- Problem description: Everything in the listing except the pictures should be written out exactly.

- Data in this exercise:

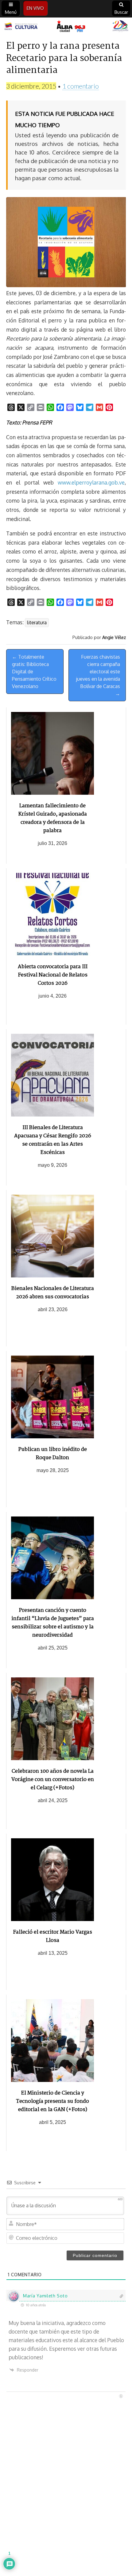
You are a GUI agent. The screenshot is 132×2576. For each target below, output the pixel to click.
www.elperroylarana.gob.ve (91, 482)
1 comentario (80, 86)
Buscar (121, 12)
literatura (37, 622)
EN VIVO (35, 8)
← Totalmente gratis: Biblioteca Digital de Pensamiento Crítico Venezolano (34, 671)
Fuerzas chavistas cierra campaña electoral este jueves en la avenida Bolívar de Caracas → (98, 675)
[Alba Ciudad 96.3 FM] (66, 26)
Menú (11, 12)
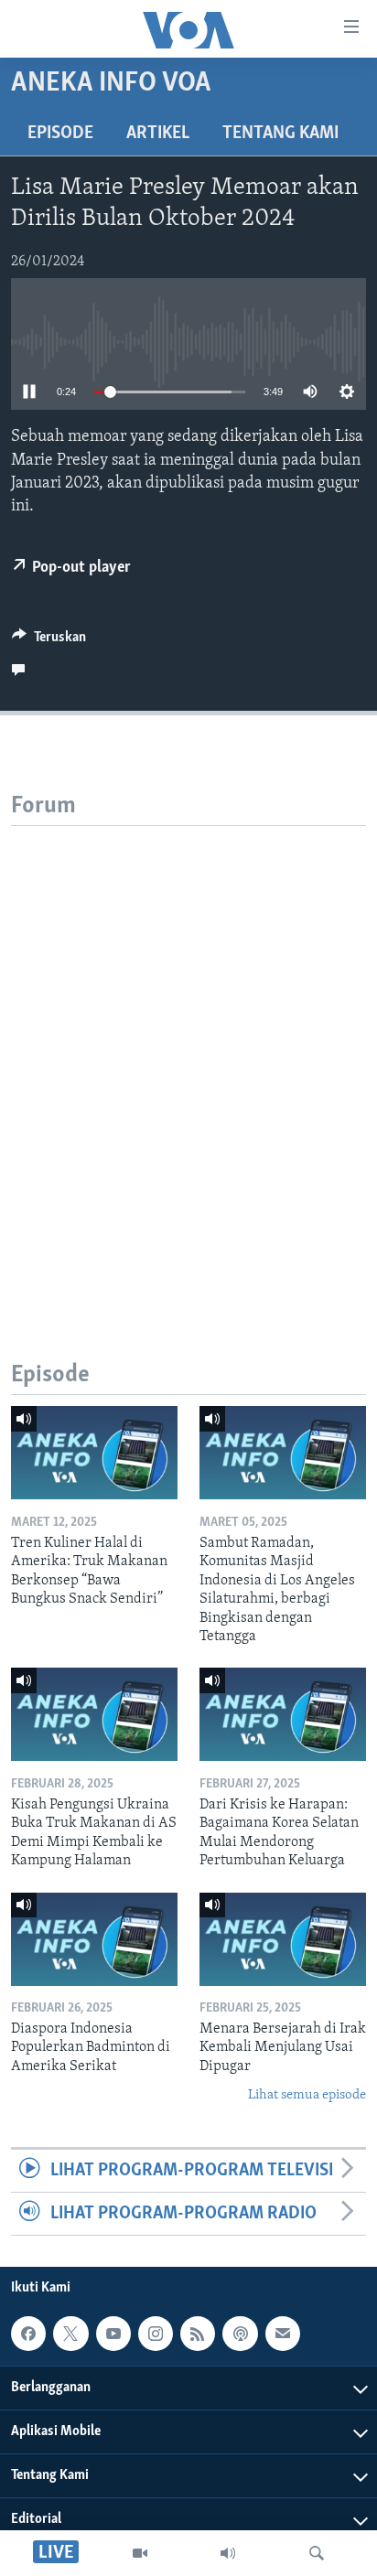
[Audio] (227, 2553)
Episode (60, 133)
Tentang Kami (280, 133)
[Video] (140, 2553)
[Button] (49, 641)
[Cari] (316, 2553)
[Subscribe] (282, 2333)
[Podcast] (239, 2333)
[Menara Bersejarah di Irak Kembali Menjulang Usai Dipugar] (282, 1939)
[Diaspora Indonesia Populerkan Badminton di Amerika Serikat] (94, 1939)
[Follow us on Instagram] (155, 2333)
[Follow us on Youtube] (113, 2333)
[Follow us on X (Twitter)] (70, 2333)
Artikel (157, 133)
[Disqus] (188, 1054)
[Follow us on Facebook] (28, 2333)
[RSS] (197, 2333)
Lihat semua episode (307, 2095)
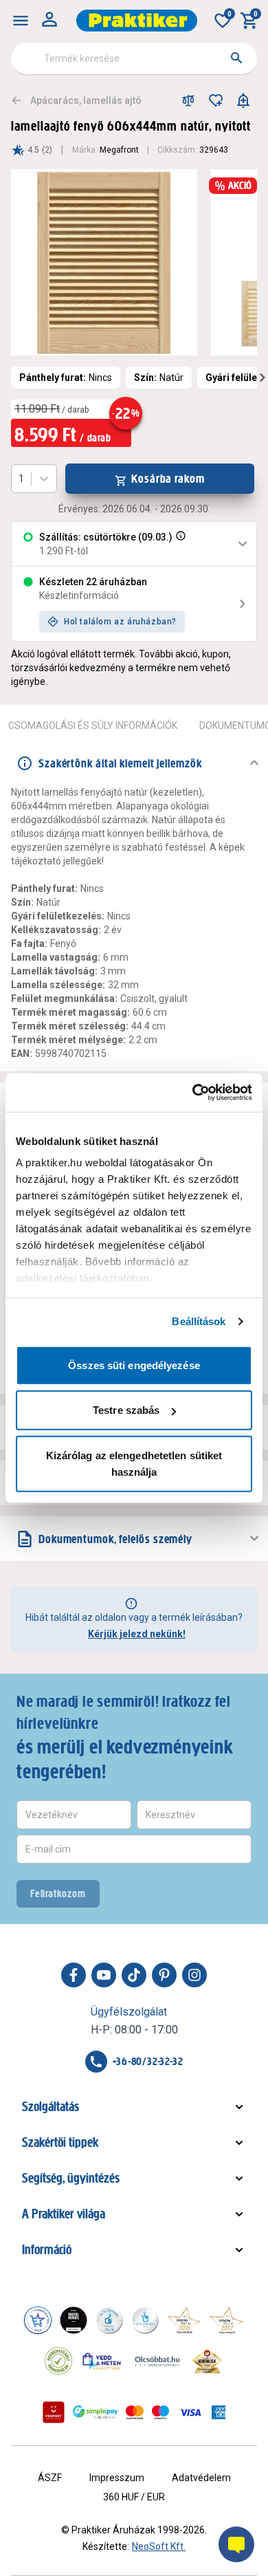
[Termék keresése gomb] (236, 57)
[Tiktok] (134, 1975)
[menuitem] (20, 20)
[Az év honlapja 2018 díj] (109, 2320)
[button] (179, 544)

- Answer space:
You are a GUI agent. The screenshot is 132×2576. For each target below, output the pixel to click.
www.elperroylarana.gob.ve (91, 482)
1 comentario (80, 86)
Buscar (121, 12)
literatura (37, 622)
EN VIVO (35, 8)
← Totalmente gratis: Biblioteca Digital de Pensamiento Crítico Venezolano (34, 671)
Fuerzas chavistas cierra campaña electoral este jueves en la avenida Bolívar de Caracas → (98, 675)
[Alba Ciudad 96.3 FM] (66, 26)
Menú (11, 12)
[Audio] (227, 2553)
Episode (60, 133)
Tentang Kami (280, 133)
[Video] (140, 2553)
[Button] (49, 641)
[Cari] (316, 2553)
[Subscribe] (282, 2333)
[Podcast] (239, 2333)
[Menara Bersejarah di Irak Kembali Menjulang Usai Dipugar] (282, 1939)
[Diaspora Indonesia Populerkan Badminton di Amerika Serikat] (94, 1939)
[Follow us on Instagram] (155, 2333)
[Follow us on Youtube] (113, 2333)
[Follow us on X (Twitter)] (70, 2333)
Artikel (157, 133)
[Disqus] (188, 1054)
[Follow us on Facebook] (28, 2333)
[RSS] (197, 2333)
Lihat semua episode (307, 2095)
[Termék keresése gomb] (236, 57)
[Tiktok] (134, 1975)
[menuitem] (20, 20)
[Az év honlapja 2018 díj] (109, 2320)
[button] (179, 544)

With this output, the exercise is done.